Crude oil prices slumped last week because of recessionary fears, which would weigh on the demand for the energy commodity, as central banks across the globe are prioritising their fight against inflation over others. As a latest measure, the Fed raised rates by 75 basis points to set the policy rate at 1.75 per cent. Adding to the woes, the dollar strengthened last week where the dollar index rallied to its highest level of 105.78 since December 2002.

The above factors outweighted the supply concerns and this led to a considerable fall in prices.

While these developments go against the crude oil price, the charts of Brent crude and MCX crude futures show that the trend remains bullish and more correction is needed to call it a bearish reversal.

Brent futures ($113.1)

The continuous Brent futures contract on the Intercontinental Exchange (ICE) lost 7.3 per cent last week by closing at $113 on Friday versus $122 by the end of the preceding week. This is the biggest weekly loss since the final week of March. Note that the contract is now below an important level of $115 and that means the correction could extend. While the trend will remain bullish so long as the contract lies above the key support band of $98-100, it could decline to the support at $108 this week.

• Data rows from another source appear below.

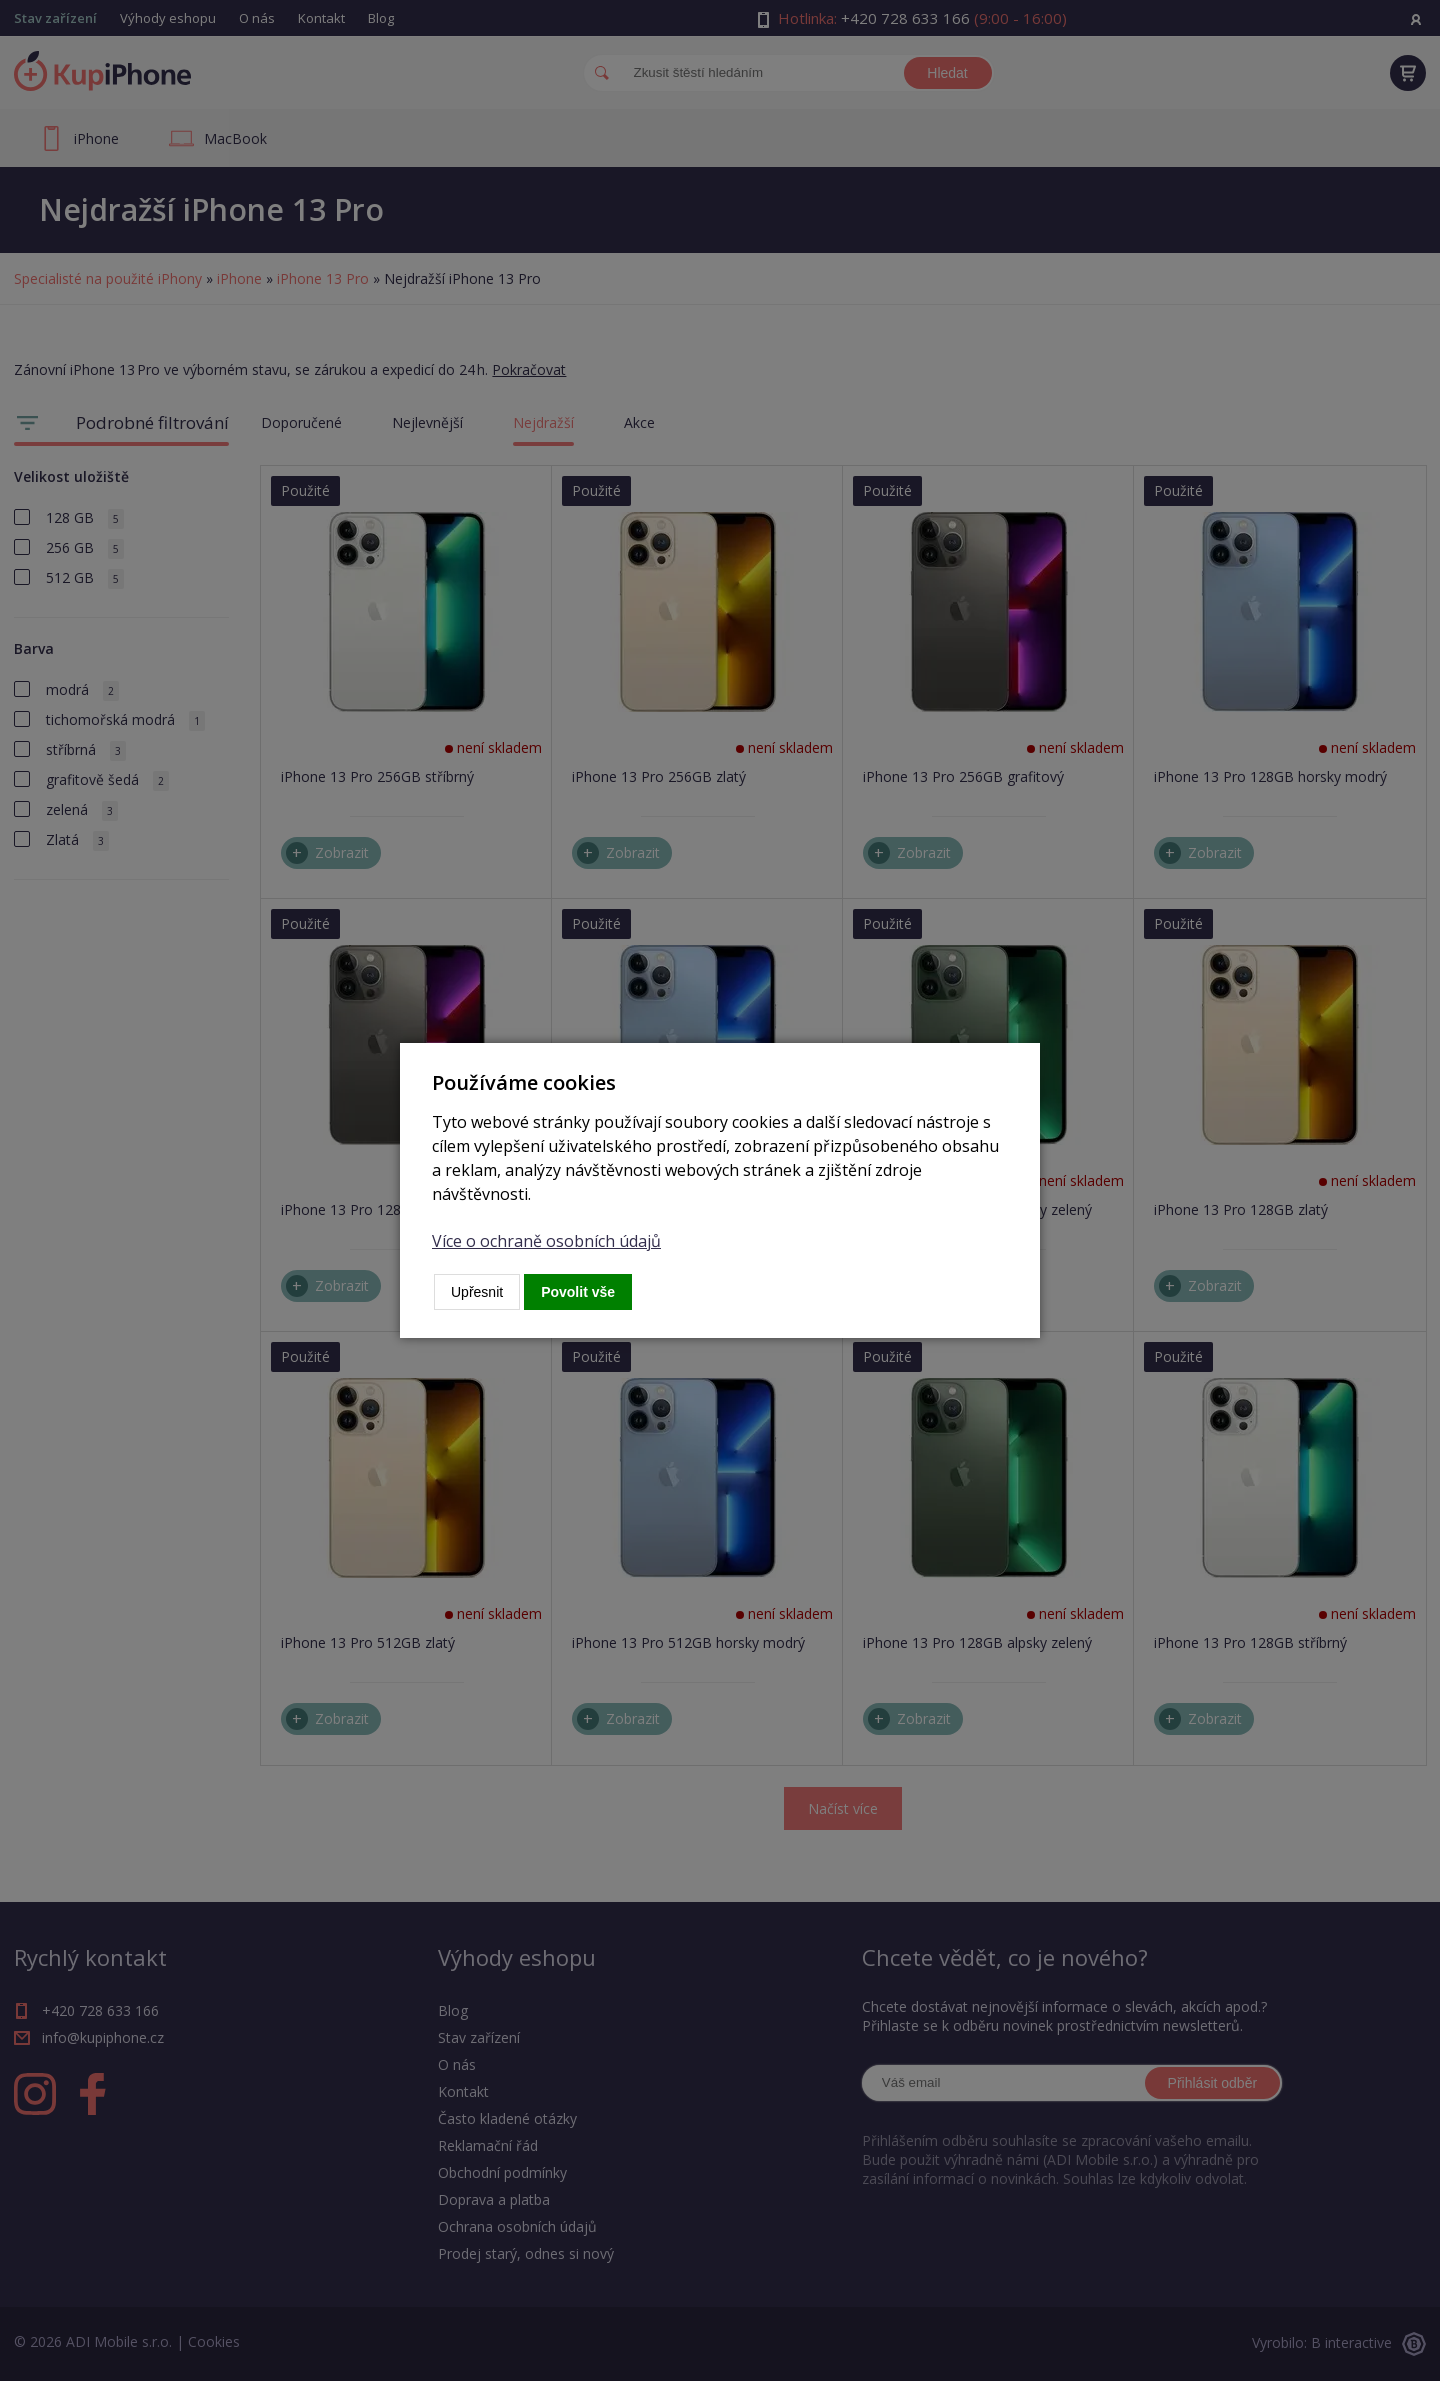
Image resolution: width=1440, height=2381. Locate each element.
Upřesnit (477, 1292)
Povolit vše (578, 1292)
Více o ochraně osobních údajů (546, 1241)
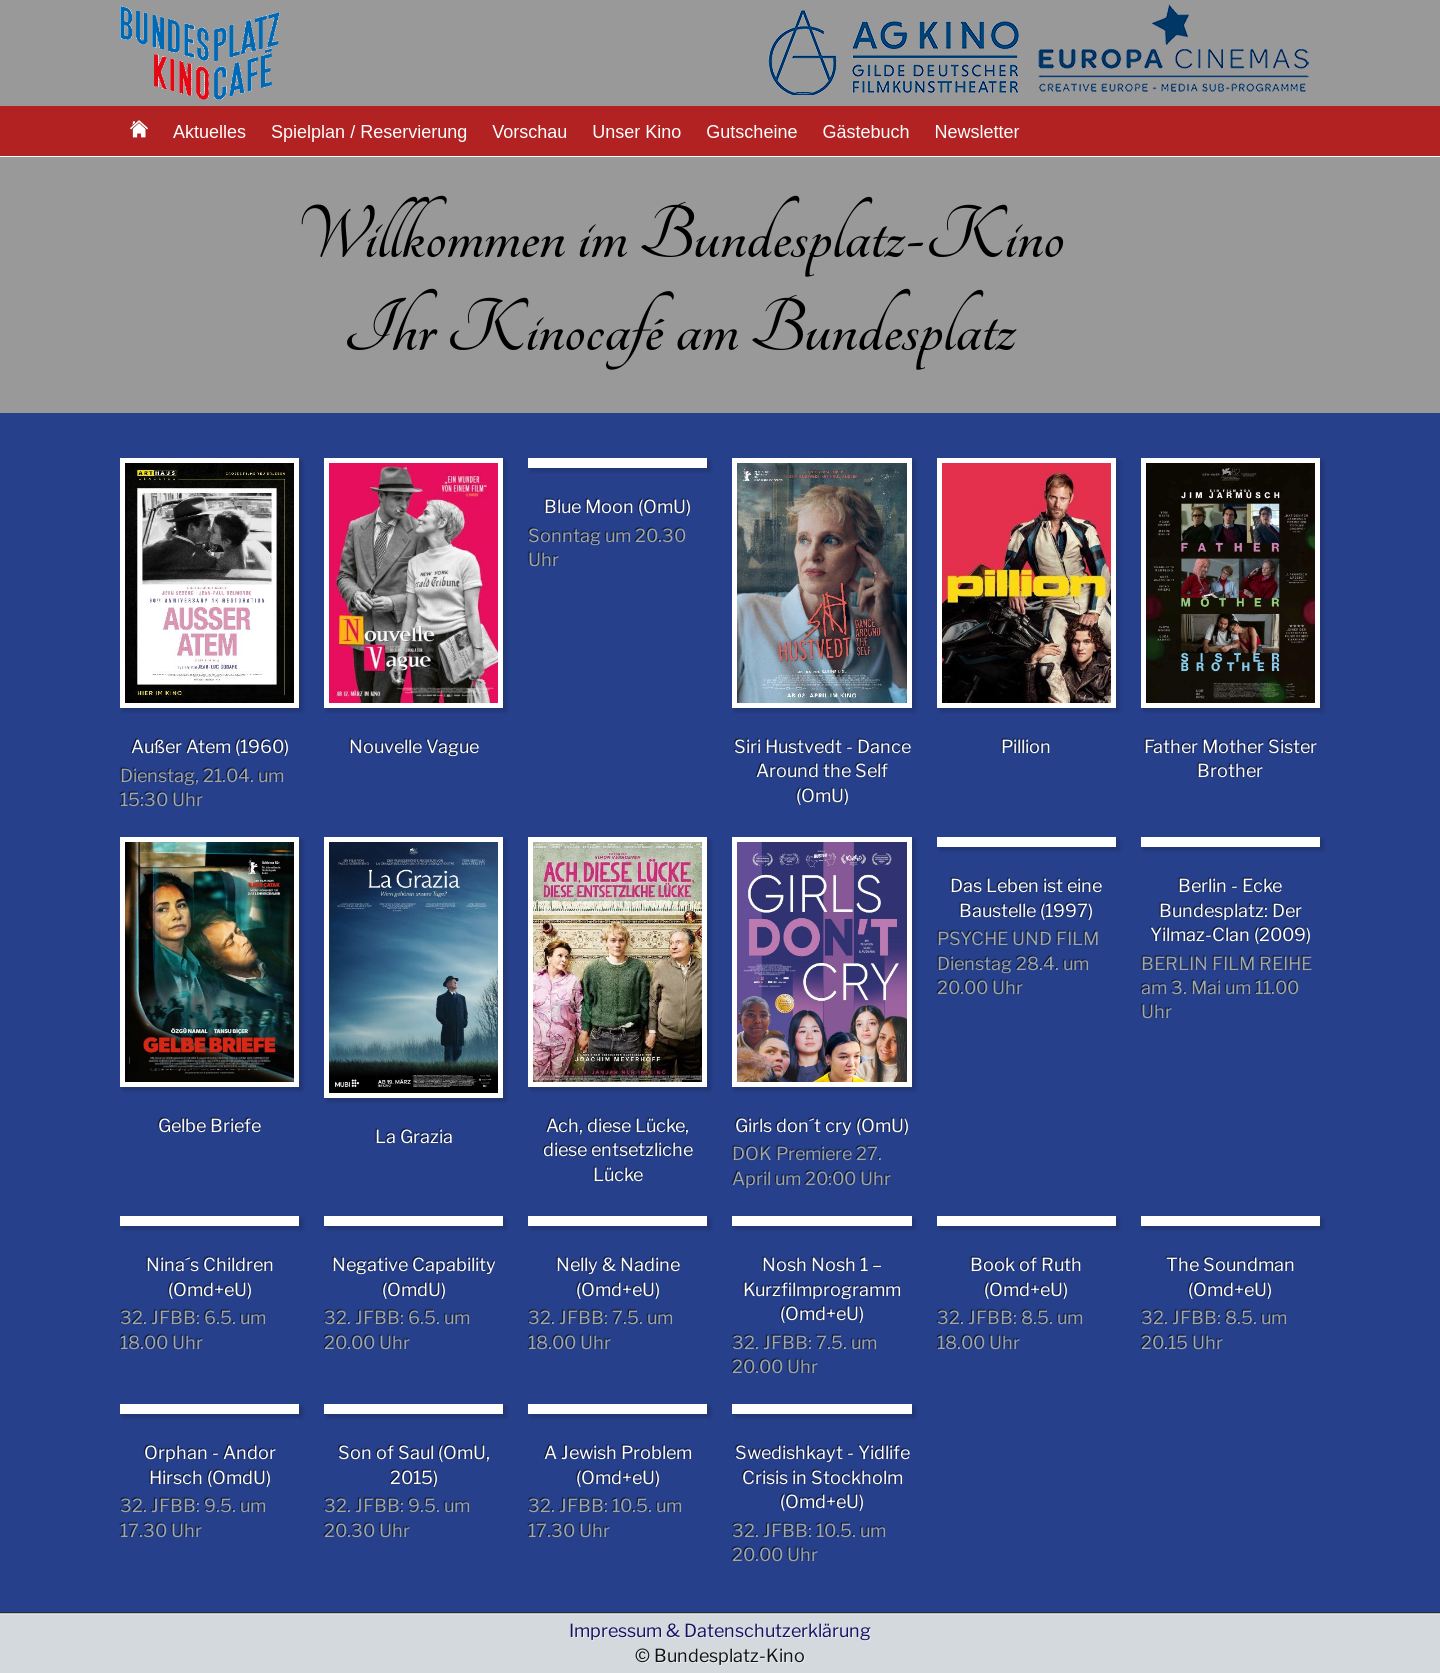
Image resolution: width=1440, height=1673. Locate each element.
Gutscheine (751, 132)
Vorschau (529, 132)
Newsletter (977, 132)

We expect the contract to bounce off $108 level and rally back to the $120-122 band. But whether this resistance will be broken is a question mark given the prevailing conditions. Such a break can induce fresh positive momentum which could take the contract to the lifetime-high of $139.13. But if Brent futures fall below $108, it can decline to $98-100 support quickly.

MCX-Crude oil (₹8,373)

The crude oil futures on the Multi Commodity Exchange (MCX) tumbled 9.1 per cent last week and closed at ₹8,373 as against the preceding week's close of ₹9,214. While it was seeing a gradual decline through the week, the fall accelerated on Friday when most of the decline happened. Thus, the stop-loss at ₹8,600 for the longs we recommended would have been triggered on Friday.

However, the contract has a support at ₹8,400 where the 50-day moving average and a rising trendline coincide. This makes the support significant. But since there are chances for a decline in the global prices, the MCX crude futures could briefly dip below ₹8,400 before a recovery. Probably, it will drop to ₹8,000.

The possible rally that we expect after the contract touching ₹8,000 can take it back to ₹9,500-9,600 levels. Above this price region, the crucial level of ₹10,000 can be a barrier.

Alternatively, if the contract slips below ₹8,000, it could fall to ₹7,600 – the nearest support. A breach of this can pull the contract down to ₹7,200.